An Adaptive Elasticity Policy For Staging Based In-Situ Processing
Cloud and Distributed Computing
TimeMonday, 15 November 20212:25pm - 2:50pm CST
DescriptionIn-situ processing alleviates the gap between computation and I/O capabilities by performing data analysis close to the data source. With simulation data varying in size and content during workflow execution, it becomes necessary for in-situ processing to support resource elasticity, i.e., the ability to change resource configurations such as the number of computing nodes/processes during workflow execution. An elastic job may dynamically adjust resource configurations; it may use a few resources at the beginning but uses more resources towards the end of the job when interesting data appears. However, it is hard to predict a priori how many computing nodes/processes need to be added/removed during the workflow execution to adapt to changing workflow needs. How to efficiently guide elasticity operations, such as growing or shrinking process quantity used for in-situ processing during workflow execution, is an open-ended research question.
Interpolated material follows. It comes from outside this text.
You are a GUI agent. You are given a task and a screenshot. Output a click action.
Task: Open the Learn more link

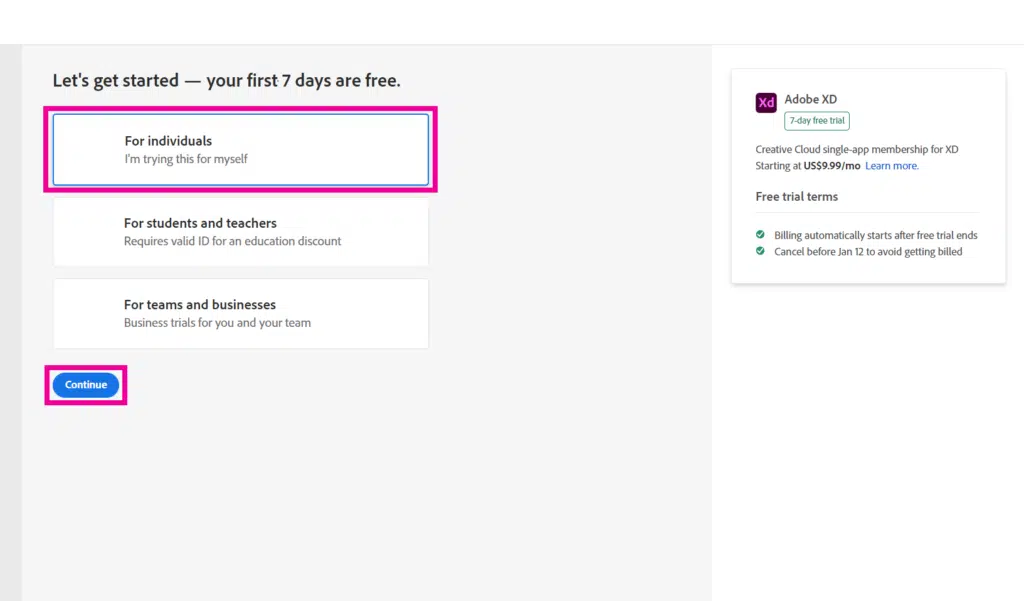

In this paper, we present an adaptive elasticity policy that adopts workflow runtime information collected online to predict how to trigger the addition and removal of processes in order to minimize in-situ processing overheads. We integrate the presented elasticity policy into a staging-based elastic workflow and evaluate its efficiency in multiple elasticity scenarios. The results indicate that an adaptive elasticity policy can save overhead in finding a proper resource configuration when compared with a static policy that uses a fixed number of processes for each rescaling operation. Finally, we discuss multiple existing research opportunities of elastic in-situ processing from different aspects.